### Work to be completed
All entries below are to be set down again, identical to the source.

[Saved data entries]
-------

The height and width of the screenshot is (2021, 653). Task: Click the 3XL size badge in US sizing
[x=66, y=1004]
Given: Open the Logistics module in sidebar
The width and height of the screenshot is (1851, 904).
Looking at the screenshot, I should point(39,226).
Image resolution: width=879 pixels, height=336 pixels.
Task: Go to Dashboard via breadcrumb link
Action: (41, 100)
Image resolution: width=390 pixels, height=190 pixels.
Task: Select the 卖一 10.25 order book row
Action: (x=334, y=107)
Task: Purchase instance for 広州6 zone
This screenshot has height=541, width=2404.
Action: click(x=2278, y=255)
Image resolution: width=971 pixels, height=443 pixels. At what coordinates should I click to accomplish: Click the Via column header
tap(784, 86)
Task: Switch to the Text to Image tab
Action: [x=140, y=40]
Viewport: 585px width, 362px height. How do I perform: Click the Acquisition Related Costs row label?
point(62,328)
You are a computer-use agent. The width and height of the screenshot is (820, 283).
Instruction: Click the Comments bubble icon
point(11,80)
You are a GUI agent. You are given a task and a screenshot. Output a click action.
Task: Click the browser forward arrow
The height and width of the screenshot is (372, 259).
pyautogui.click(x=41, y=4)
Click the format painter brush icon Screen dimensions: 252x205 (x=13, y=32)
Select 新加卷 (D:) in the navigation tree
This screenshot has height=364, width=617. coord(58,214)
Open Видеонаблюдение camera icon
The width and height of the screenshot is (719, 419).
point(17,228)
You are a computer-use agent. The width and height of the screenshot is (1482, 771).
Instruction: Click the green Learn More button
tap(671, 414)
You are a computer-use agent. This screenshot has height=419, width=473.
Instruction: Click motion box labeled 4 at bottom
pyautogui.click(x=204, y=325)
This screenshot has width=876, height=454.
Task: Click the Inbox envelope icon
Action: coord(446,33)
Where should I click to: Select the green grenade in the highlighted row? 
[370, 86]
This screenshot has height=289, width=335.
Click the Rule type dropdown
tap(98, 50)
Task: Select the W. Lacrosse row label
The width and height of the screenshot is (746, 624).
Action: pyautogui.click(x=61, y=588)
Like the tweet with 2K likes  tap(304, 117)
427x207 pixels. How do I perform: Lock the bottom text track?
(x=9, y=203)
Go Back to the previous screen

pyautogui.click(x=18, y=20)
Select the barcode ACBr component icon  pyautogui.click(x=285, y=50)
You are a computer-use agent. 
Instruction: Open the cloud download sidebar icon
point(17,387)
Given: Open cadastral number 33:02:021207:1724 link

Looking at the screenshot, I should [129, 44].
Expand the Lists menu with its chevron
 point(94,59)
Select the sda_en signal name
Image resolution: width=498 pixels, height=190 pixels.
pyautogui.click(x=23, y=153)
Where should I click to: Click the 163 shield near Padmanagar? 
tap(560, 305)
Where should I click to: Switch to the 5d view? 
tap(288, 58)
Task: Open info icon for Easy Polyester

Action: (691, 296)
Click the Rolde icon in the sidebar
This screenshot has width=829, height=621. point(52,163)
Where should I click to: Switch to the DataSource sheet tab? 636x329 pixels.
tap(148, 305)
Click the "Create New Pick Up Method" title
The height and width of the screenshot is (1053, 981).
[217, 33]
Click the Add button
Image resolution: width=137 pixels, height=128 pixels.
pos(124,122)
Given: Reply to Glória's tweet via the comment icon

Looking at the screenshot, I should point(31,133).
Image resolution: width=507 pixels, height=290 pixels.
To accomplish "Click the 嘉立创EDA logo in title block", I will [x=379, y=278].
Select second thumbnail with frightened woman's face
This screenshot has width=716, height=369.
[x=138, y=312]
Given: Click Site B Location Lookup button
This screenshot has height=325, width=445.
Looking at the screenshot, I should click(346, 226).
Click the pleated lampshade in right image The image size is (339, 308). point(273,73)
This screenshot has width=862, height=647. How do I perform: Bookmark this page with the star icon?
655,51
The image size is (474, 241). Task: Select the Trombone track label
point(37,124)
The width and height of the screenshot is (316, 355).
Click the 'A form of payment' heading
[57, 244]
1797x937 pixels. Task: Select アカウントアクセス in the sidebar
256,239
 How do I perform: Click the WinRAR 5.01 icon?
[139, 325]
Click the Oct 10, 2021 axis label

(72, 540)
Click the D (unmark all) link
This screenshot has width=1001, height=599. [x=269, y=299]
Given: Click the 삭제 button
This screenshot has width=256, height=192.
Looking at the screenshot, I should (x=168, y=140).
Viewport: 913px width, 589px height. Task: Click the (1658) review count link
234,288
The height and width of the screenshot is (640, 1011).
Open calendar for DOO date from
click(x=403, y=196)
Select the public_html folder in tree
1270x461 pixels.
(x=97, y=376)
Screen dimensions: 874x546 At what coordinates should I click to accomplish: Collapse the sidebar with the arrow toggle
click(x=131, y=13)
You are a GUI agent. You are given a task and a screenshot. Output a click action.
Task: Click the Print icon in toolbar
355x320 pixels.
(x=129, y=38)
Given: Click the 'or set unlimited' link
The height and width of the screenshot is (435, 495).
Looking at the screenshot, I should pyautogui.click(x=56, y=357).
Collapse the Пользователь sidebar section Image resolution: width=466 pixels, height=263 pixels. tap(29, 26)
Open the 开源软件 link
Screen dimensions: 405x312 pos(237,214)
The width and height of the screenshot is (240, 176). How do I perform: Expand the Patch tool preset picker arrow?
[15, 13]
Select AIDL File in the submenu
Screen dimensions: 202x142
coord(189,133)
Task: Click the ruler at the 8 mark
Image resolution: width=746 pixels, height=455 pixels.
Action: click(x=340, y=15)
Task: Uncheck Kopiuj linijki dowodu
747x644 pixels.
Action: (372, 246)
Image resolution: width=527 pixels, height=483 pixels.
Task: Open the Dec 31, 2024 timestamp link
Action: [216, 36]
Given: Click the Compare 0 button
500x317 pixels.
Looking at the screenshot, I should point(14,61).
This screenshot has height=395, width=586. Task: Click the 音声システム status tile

-------

### Completed task
The height and width of the screenshot is (2021, 653). Task: Click the 3XL size badge in US sizing
[x=66, y=1004]
Given: Open the Logistics module in sidebar
The width and height of the screenshot is (1851, 904).
Looking at the screenshot, I should point(39,226).
Image resolution: width=879 pixels, height=336 pixels.
Task: Go to Dashboard via breadcrumb link
Action: (41, 100)
Image resolution: width=390 pixels, height=190 pixels.
Task: Select the 卖一 10.25 order book row
Action: (x=334, y=107)
Task: Purchase instance for 広州6 zone
This screenshot has height=541, width=2404.
Action: click(x=2278, y=255)
Image resolution: width=971 pixels, height=443 pixels. At what coordinates should I click to accomplish: Click the Via column header
tap(784, 86)
Task: Switch to the Text to Image tab
Action: [x=140, y=40]
Viewport: 585px width, 362px height. How do I perform: Click the Acquisition Related Costs row label?
point(62,328)
You are a computer-use agent. The width and height of the screenshot is (820, 283).
Instruction: Click the Comments bubble icon
point(11,80)
You are a GUI agent. You are given a task and a screenshot. Output a click action.
Task: Click the browser forward arrow
The height and width of the screenshot is (372, 259).
pyautogui.click(x=41, y=4)
Click the format painter brush icon Screen dimensions: 252x205 (x=13, y=32)
Select 新加卷 (D:) in the navigation tree
This screenshot has height=364, width=617. coord(58,214)
Open Видеонаблюдение camera icon
The width and height of the screenshot is (719, 419).
point(17,228)
You are a computer-use agent. The width and height of the screenshot is (1482, 771).
Instruction: Click the green Learn More button
tap(671, 414)
You are a computer-use agent. This screenshot has height=419, width=473.
Instruction: Click motion box labeled 4 at bottom
pyautogui.click(x=204, y=325)
This screenshot has width=876, height=454.
Task: Click the Inbox envelope icon
Action: coord(446,33)
Where should I click to: Select the green grenade in the highlighted row? 
[370, 86]
This screenshot has height=289, width=335.
Click the Rule type dropdown
tap(98, 50)
Task: Select the W. Lacrosse row label
The width and height of the screenshot is (746, 624).
Action: pyautogui.click(x=61, y=588)
Like the tweet with 2K likes  tap(304, 117)
427x207 pixels. How do I perform: Lock the bottom text track?
(x=9, y=203)
Go Back to the previous screen

pyautogui.click(x=18, y=20)
Select the barcode ACBr component icon  pyautogui.click(x=285, y=50)
You are a computer-use agent. 
Instruction: Open the cloud download sidebar icon
point(17,387)
Given: Open cadastral number 33:02:021207:1724 link

Looking at the screenshot, I should [129, 44].
Expand the Lists menu with its chevron
 point(94,59)
Select the sda_en signal name
Image resolution: width=498 pixels, height=190 pixels.
pyautogui.click(x=23, y=153)
Where should I click to: Click the 163 shield near Padmanagar? 
tap(560, 305)
Where should I click to: Switch to the 5d view? 
tap(288, 58)
Task: Open info icon for Easy Polyester

Action: (691, 296)
Click the Rolde icon in the sidebar
This screenshot has width=829, height=621. point(52,163)
Where should I click to: Switch to the DataSource sheet tab? 636x329 pixels.
tap(148, 305)
Click the "Create New Pick Up Method" title
The height and width of the screenshot is (1053, 981).
[217, 33]
Click the Add button
Image resolution: width=137 pixels, height=128 pixels.
pos(124,122)
Given: Reply to Glória's tweet via the comment icon

Looking at the screenshot, I should point(31,133).
Image resolution: width=507 pixels, height=290 pixels.
To accomplish "Click the 嘉立创EDA logo in title block", I will [x=379, y=278].
Select second thumbnail with frightened woman's face
This screenshot has width=716, height=369.
[x=138, y=312]
Given: Click Site B Location Lookup button
This screenshot has height=325, width=445.
Looking at the screenshot, I should click(346, 226).
Click the pleated lampshade in right image The image size is (339, 308). point(273,73)
This screenshot has width=862, height=647. How do I perform: Bookmark this page with the star icon?
655,51
The image size is (474, 241). Task: Select the Trombone track label
point(37,124)
The width and height of the screenshot is (316, 355).
Click the 'A form of payment' heading
[57, 244]
1797x937 pixels. Task: Select アカウントアクセス in the sidebar
256,239
 How do I perform: Click the WinRAR 5.01 icon?
[139, 325]
Click the Oct 10, 2021 axis label

(72, 540)
Click the D (unmark all) link
This screenshot has width=1001, height=599. [x=269, y=299]
Given: Click the 삭제 button
This screenshot has width=256, height=192.
Looking at the screenshot, I should (x=168, y=140).
Viewport: 913px width, 589px height. Task: Click the (1658) review count link
234,288
The height and width of the screenshot is (640, 1011).
Open calendar for DOO date from
click(x=403, y=196)
Select the public_html folder in tree
1270x461 pixels.
(x=97, y=376)
Screen dimensions: 874x546 At what coordinates should I click to accomplish: Collapse the sidebar with the arrow toggle
click(x=131, y=13)
You are a GUI agent. You are given a task and a screenshot. Output a click action.
Task: Click the Print icon in toolbar
355x320 pixels.
(x=129, y=38)
Given: Click the 'or set unlimited' link
The height and width of the screenshot is (435, 495).
Looking at the screenshot, I should pyautogui.click(x=56, y=357).
Collapse the Пользователь sidebar section Image resolution: width=466 pixels, height=263 pixels. tap(29, 26)
Open the 开源软件 link
Screen dimensions: 405x312 pos(237,214)
The width and height of the screenshot is (240, 176). How do I perform: Expand the Patch tool preset picker arrow?
[15, 13]
Select AIDL File in the submenu
Screen dimensions: 202x142
coord(189,133)
Task: Click the ruler at the 8 mark
Image resolution: width=746 pixels, height=455 pixels.
Action: click(x=340, y=15)
Task: Uncheck Kopiuj linijki dowodu
747x644 pixels.
Action: (372, 246)
Image resolution: width=527 pixels, height=483 pixels.
Task: Open the Dec 31, 2024 timestamp link
Action: [216, 36]
Given: Click the Compare 0 button
500x317 pixels.
Looking at the screenshot, I should point(14,61).
This screenshot has height=395, width=586. Task: Click the 音声システム status tile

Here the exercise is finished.